**WHAT TO WORK ON**
(A) According to the SAS data step explanation, when are the values of the variables in the program data vector set to missing?
(B) Copy a passage from the SAS data step explanation word for word, beginning at the words "In order, labelling" and stopping after "1 from the previous iteration.".
(C) Write what comes next in the SAS data step explanation, picking up after its final sentence.

**TEXT SHOWN**

※ ※ ※

For the first example, this follows naturally from the retain concept: y is retained, so when it is not replaced by a new record from set having a value of y on it, it keeps its last value. (As we'll see later, it is cleared once: when the set dataset changes, hence why it doesn't still have the earlier value from the previous dataset).
However, this doesn't quite explain the functionality of the merge (how it goes back and forth). That is caused by a different behavior when a by group is involved.
Specifically, variables are not set to missing between each data step iteration; however, they are set to missing for each new by group or data set. From the documentation:
The values of the variables in the program data vector are set to
missing each time SAS starts to read a new data set and when the BY
group changes.
The implications of this are why the second example has y set back to 1 for the first two iterations of z but is kept at 3 for the z=4 iteration.
In order, labelling each iteration by its z value:
Z=1: first record of by group, so everything is set to missing. HAVE1 is read, HAVE2 is read. X=1, Y=1, Z=1 are all set.
Z=2: Second record of have2 is read. y retains its value of 1 from the previous iteration.
Z=3: Third record of have2 is read. y is set to 3.
Z=4: Fourth record of have2 is read. y retains its value of 3 from the previous iteration.
Note that HAVE1 is only read once, on the z=1 iteration. If this were a many-to-many merge, HAVE1 would be read once for each different row that had the same x value on it.
How do we prevent it from happening?
You have several options to deal with this, assuming you want it to act as if it was not automatically retained.
Add a by statement
As was noted before, on new by values it will automatically reset everything to missing. So if you ran
data want;
set have1 have2;
by x;
if missing(y) and mod(z,2)=0 then y=2;
run;
This would work as expected (though giving a slightly different result here).
Set some or all variables to missing on your own
You can do this in two places:
data want;
set have1 have2;
if missing(y) and mod(z,2)=0 then y=2;
output;
call missing(of _all_);
run;
or
data want;
y=.;
set have1 have2;
if missing(y) and mod(z,2)=0 then y=2;
run;
One or the other may be more appropriate for your program depending on your needs (the first sets everything to missing, but requires an extra statement (output;), while the second only sets y to missing (which is all that's needed) but changes the variable order by putting y first).

※ ※ ※

**COLLECTED DATA**

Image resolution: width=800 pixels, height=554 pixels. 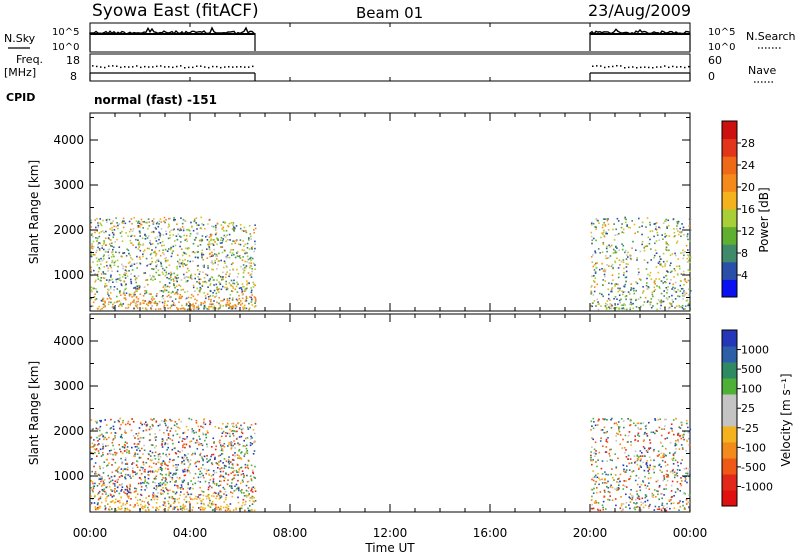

※ ※ ※

**TASK RESULTS**
(A) They are set to missing each time SAS starts to read a new data set and when the BY group changes.

(B)
In order, labelling each iteration by its z value:
Z=1: first record of by group, so everything is set to missing. HAVE1 is read, HAVE2 is read. X=1, Y=1, Z=1 are all set.
Z=2: Second record of have2 is read. y retains its value of 1 from the previous iteration.

(C)
For a merge with duplicate by values, if you want to preserve the value of y you may need to do something like:
data want;
merge have1 have2;
by x;
y_new=y;
if mod(z,4)=3 then y_new=3;
rename y_new=y;
drop y;
run;
which gets around things by using a separate variable to store the new value. You also can set it to missing similarly to the above, if that is what is desired.
I tried to recode the missing values but instead lost all my other variables within a dataset
BEFORE:
AFTER:
data work.newdataset;
if (year =.) then year = 2000;
run;
You are missing the SET statement.
data want;
set have;
myvar=5;
run;
will create a new dataset, want, from have, with the new variable value applied (or the recode or whatever). You could also do
data have;
set have;
myvar=5;
run;
That would replace have with itself plus the recode/whatever. This is actually less common in SAS; it is often preferable to do all recodes in one step, but to create a new dataset (so that the code is reversible easily).
I'm very new to SAS and I'm trying to figure out some basic things available in other languages.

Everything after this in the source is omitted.